We searched publicly available expression databases, such as Genevestigator (Zimmermann et al. 2004), http://www.genevestigator.ethz.ch/) and MPSS (Meyers et al. 2004), http://mpss.udel.edu/at/) to determine tissue expression patterns of LAP3. The results of this search suggested that it is predominantly expressed in young anthers and in flower buds, and its transcripts are greatly reduced in flower buds from the stamen-lacking ap3 and ag mutants. This is similar to Ms45, the LAP3 ortholog from maize, which is expressed in anther tapetum, a secretory tissue lining anther locules where microspore development takes place (Cigan et al. 2001). In addition, a search in plant EST databases (http://ncbi.nlm.nih.gov) identified multiple ESTs from 21 different species. Analysis of ESTs revealed a strong bias for expression of LAP3 orthologs in flower buds, male organs, and inflorescences. Even an EST from the evolutionarily distant gymnosperm Ginkgo biloba (EX934056) was derived from a microsporophyll tissue and shared extensive regions of homology with LAP3 (71% identity over 235 translated amino acids), indicating a strong evolutionary conservation of LAP3 structure and suggesting a similar conservation of expression pattern.

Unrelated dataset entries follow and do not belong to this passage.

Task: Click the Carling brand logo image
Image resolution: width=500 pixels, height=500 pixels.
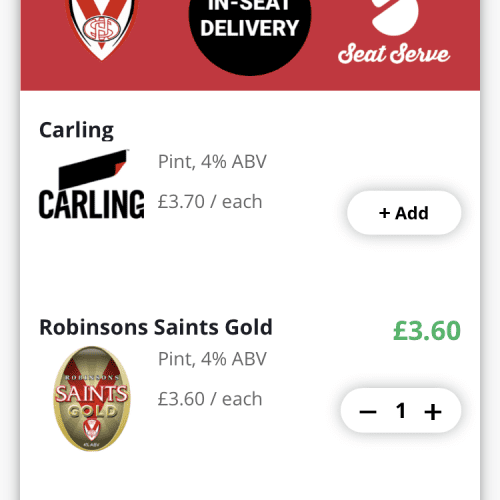Action: click(x=92, y=184)
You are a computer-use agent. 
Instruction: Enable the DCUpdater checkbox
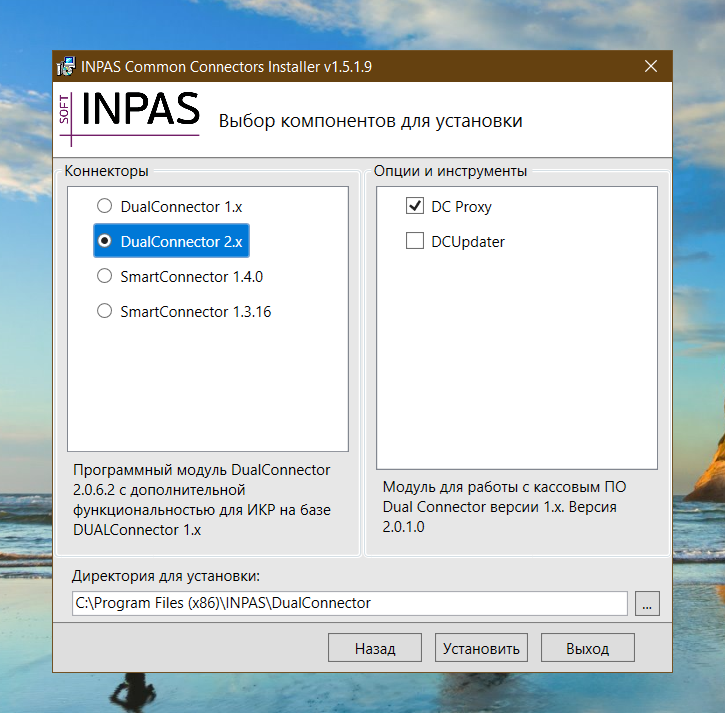tap(415, 242)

LAP3 is one of 15 Arabidopsis proteins that have been annotated as strictosidine synthase family proteins based upon relatively low (26–39%) sequence identity to STR1, a protein from R. serpentina with demonstrated enzymatic activity (TAIR 2009). Strictosidine synthase catalyzes the Pictet–Spengler condensation of tryptamine and secologanin; in higher plants this reaction is central for the biosynthesis of a large number of alkaloids of the monoterpenoid indole family (Stockigt et al. 2008). Recent structural characterizations of strictosidine synthase has led to a sophisticated understanding of the structure of the active site of STR1 and its catalytic mechanism (Ma et al. 2004, 2006; Koepke et al. 2005; Loris et al. 2007). STR1 is a 6-bladed β-propeller, the first one to be found in Kingdom Plantae (Ma et al. 2006). LAP3 contains the common repetitive motif found in β-propellers (Ma et al. 2006) (see supplemental Fig. 1). LAP3 also contains conserved cysteines that form a disulfide bridge in STR1 (Ma et al. 2006), supporting the hypothesis that LAP3 encodes a β-propeller enzyme. But similarly to β-propellers that act on a variety of different substrates, LAP3 lacks the key substrate-binding residues and the conserved catalytic residue found in all functionally active strictosidine synthases (see supplemental Fig. 1), casting substantial doubt on whether LAP3 encodes an enzyme with strictosidine synthase activity.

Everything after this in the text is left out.